Apologies for opening an old thread,
By default, PVFS uses 8, 256k buffers to transfer data to a server.
Once the connection is made, PVFS transmits data to the server using
these 256k-sized buffers as fast as it can. You can think of the 8
buffers as the PVFS window size (if you are familiar with TCP
terminology). With 20 I/O servers, you have 20 of these windows
pushing out data over the network just as fast as possible.
How does pvfs2 write non-contiguous data chunks to a single server?
Using a list I/O interface like writev? Or does it issue separate write
calls for every 64K chunk of data to be written to a server?

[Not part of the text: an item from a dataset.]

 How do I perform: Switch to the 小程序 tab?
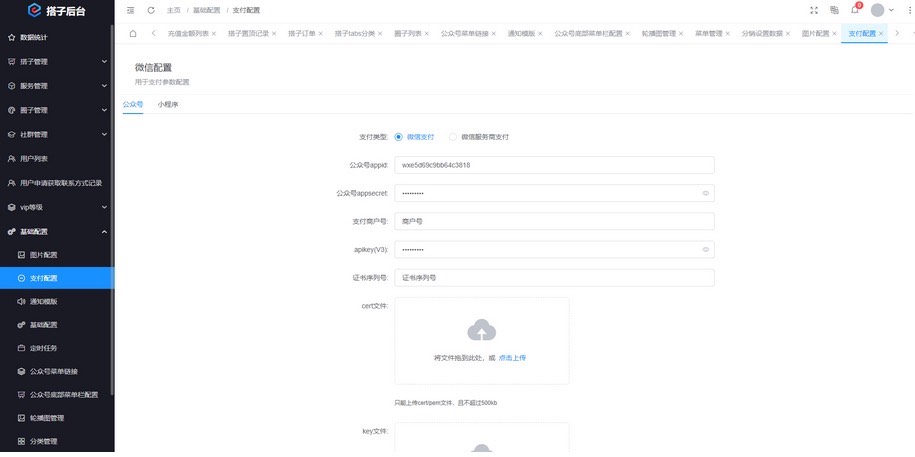coord(168,104)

Also, is this documented somewhere, or do you generally look at the
source code to figure such things out?
Thanks,
Kshitij
On 10/09/2011 03:03 PM, Becky Ligon wrote:
The dd block size determines how much data is given to PVFS2 in any
one write request. Thus, if the write request is given 2MB of data,
that data is divided up and sent to the 20 I/O servers all at the same
time (see note below). If the write request is given only 64K of
data, then a request is sent to the one server where the next 64k is
to be written. So, throughput for larger requests generally perform
better than for small requests, depending on your network delay, how
busy your servers are, and the number of I/O servers in your
filesystem. There is also some overhead associated with moving the
data from user space to kernel space; so, you incur more OS overhead
using 64k blocks than you would with 2MB blocks.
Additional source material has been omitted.